The remainder of this article is organized as follows. In Sect. 2, we introduce definitions and assumptions, formally define the problem of bounding the transient moments of stochastic chemical systems and review essential preliminaries. Section 3 is devoted to the development and analysis of the proposed hierarchy of necessary moment conditions. In Sect. 4, we discuss several aspects pertaining to the use of these conditions for computation of moment bounds in practice. The utility of the resultant bounding scheme is demonstrated with several examples in Sect. 5 before we conclude with some open questions in Sect. 6.

2 Preliminaries

2.1 Notation

We denote scalars with lowercase symbols without emphasis, while vectors and matrices are denoted by bold lower- and uppercase symbols, respectively. Throughout, vectors are assumed to be column vectors. Generic sets are denoted by uppercase symbols without emphasis.
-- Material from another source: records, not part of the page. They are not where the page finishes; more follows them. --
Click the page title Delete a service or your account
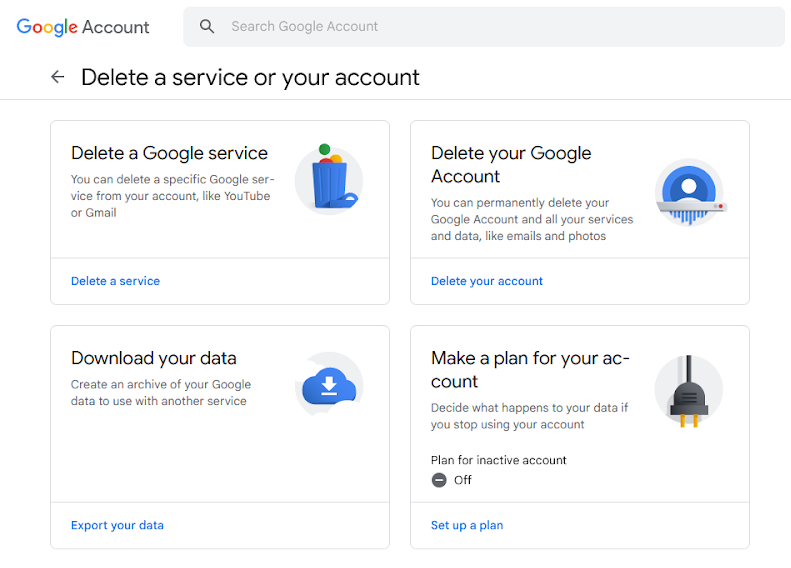This screenshot has height=568, width=791. 250,77
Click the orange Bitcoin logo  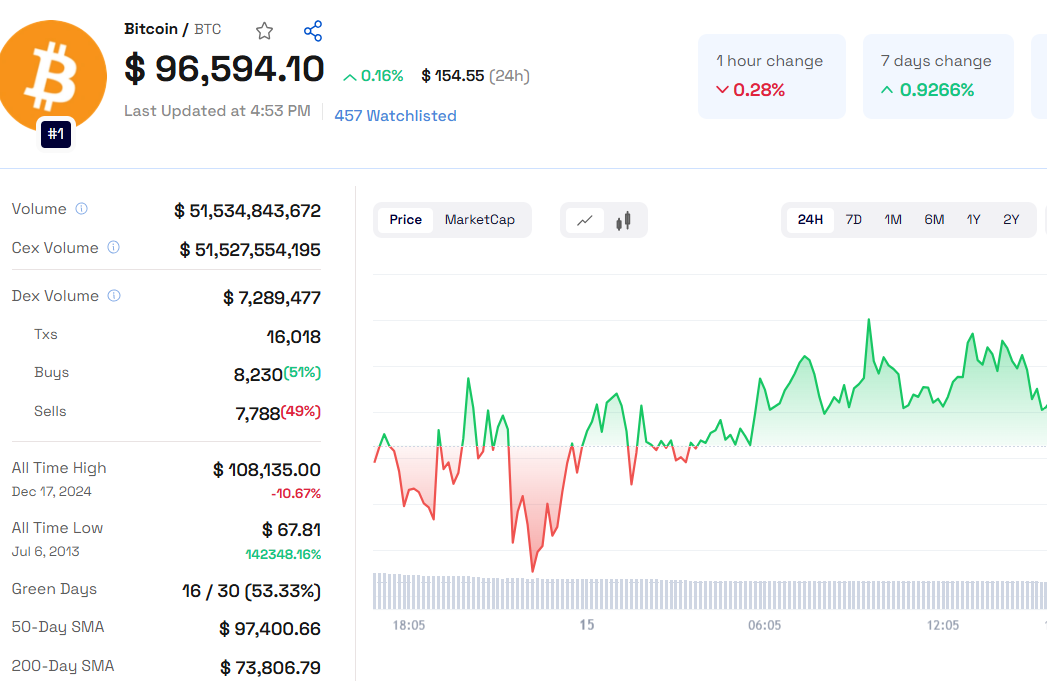(55, 75)
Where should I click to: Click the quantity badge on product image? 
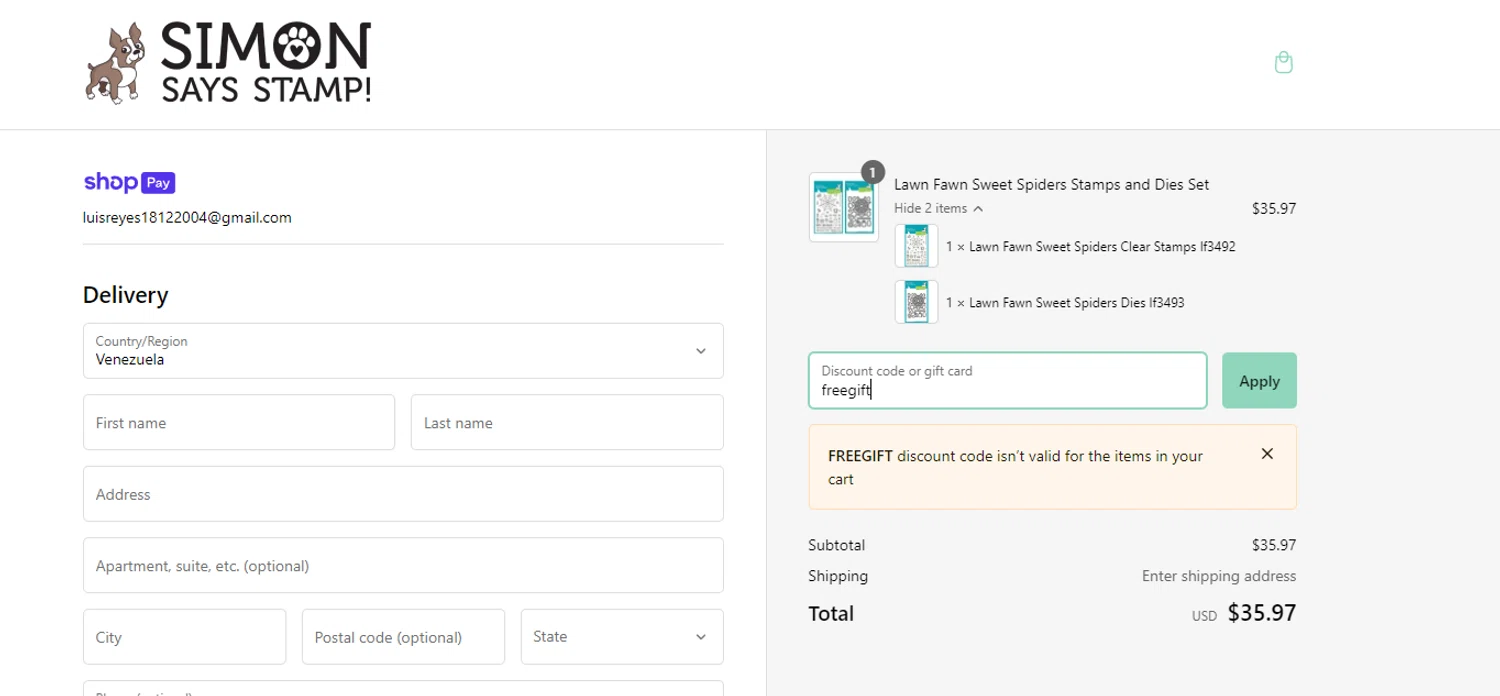(x=873, y=173)
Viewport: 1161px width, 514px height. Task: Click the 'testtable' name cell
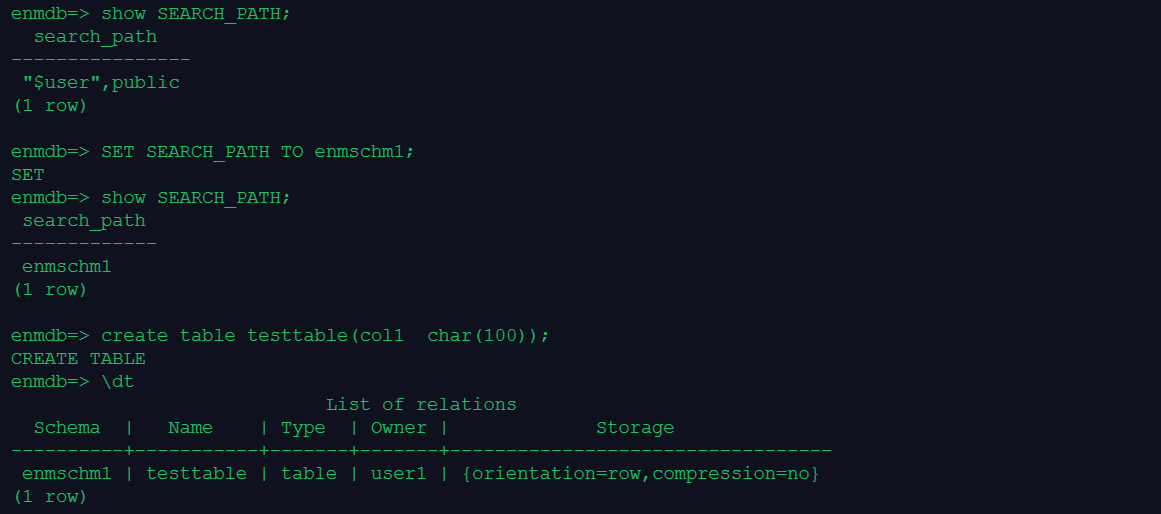pos(196,473)
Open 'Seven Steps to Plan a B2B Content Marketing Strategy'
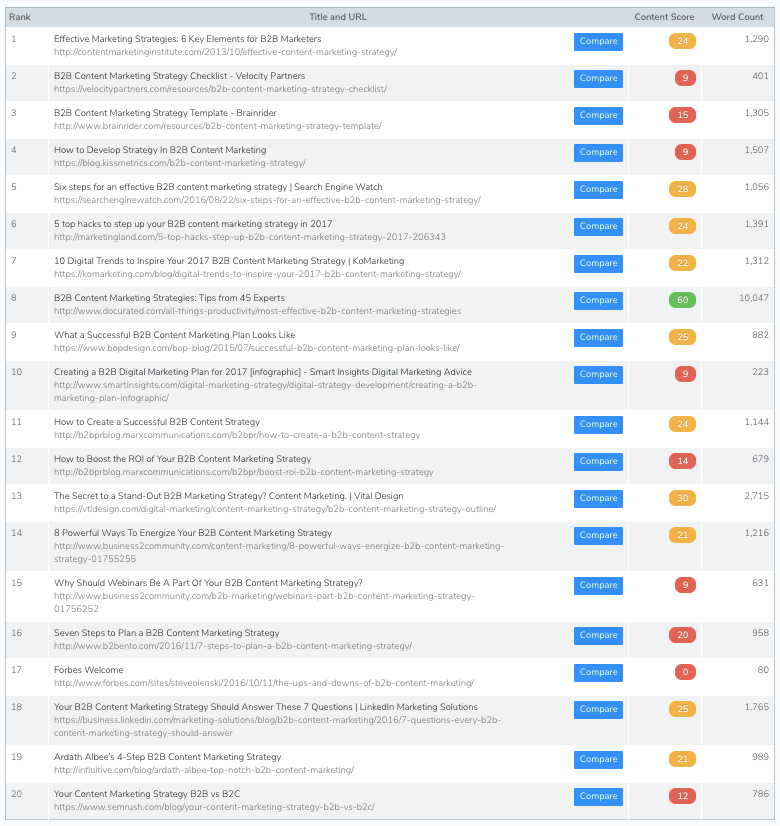 (166, 633)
For special or commonly used sets, we use the standard notation; for example, the (non-negative) n-dimensional reals and integers are denoted by \(\mathbb {R}^n\) (\(\mathbb {R}^n_+\)) and \(\mathbb {Z}^n\) (\(\mathbb {Z}^n_+\)), respectively. Similarly, we refer to the set of symmetric and symmetric positive semidefinite (psd) n-by-n matrices with \(\mathbb {S}^n\) and \(\mathbb {S}^n_+\), respectively, and use the usual shorthand notation \(\varvec{A}\succeq \varvec{B}\) for \(\varvec{A}-\varvec{B}\in \mathbb {S}_+^n\). The set of n-dimensional vector and symmetric matrix polynomials with real coefficients (of degree at most k) in the variables \(\varvec{x} = [x_1 \ \dots \ x_N]^\top \) will be denoted by \(\mathbb {R}^n[\varvec{x}]\) (\(\mathbb {R}^n_k[\varvec{x}]\)) and \(\mathbb {S}^n[\varvec{x}]\) (\(\mathbb {S}^n_k[\varvec{x}]\)), respectively. In order to concisely denote multivariate monomials, we employ the multi-index notation: for a monomial in n variables corresponding to the multi-index \(\varvec{j} = [j_1\,\dots \,j_n]^{\top } \in \mathbb {Z}_+^n\), we write \(\varvec{x}^{\varvec{j}} = \prod _{i=1}^{n} x_i^{j_i}\). The indicator function of a set A is denoted by \(\mathbbm {1}_{A}\). Lastly, we denote the set of n times continuously differentiable functions on an interval \(I\subset \mathbb {R}\) by \(\mathcal {C}^n(I)\) while the set of absolutely continuous functions is denoted by \(\mathcal{A}\mathcal{C}(I)\). The remaining symbols will be defined as they are introduced.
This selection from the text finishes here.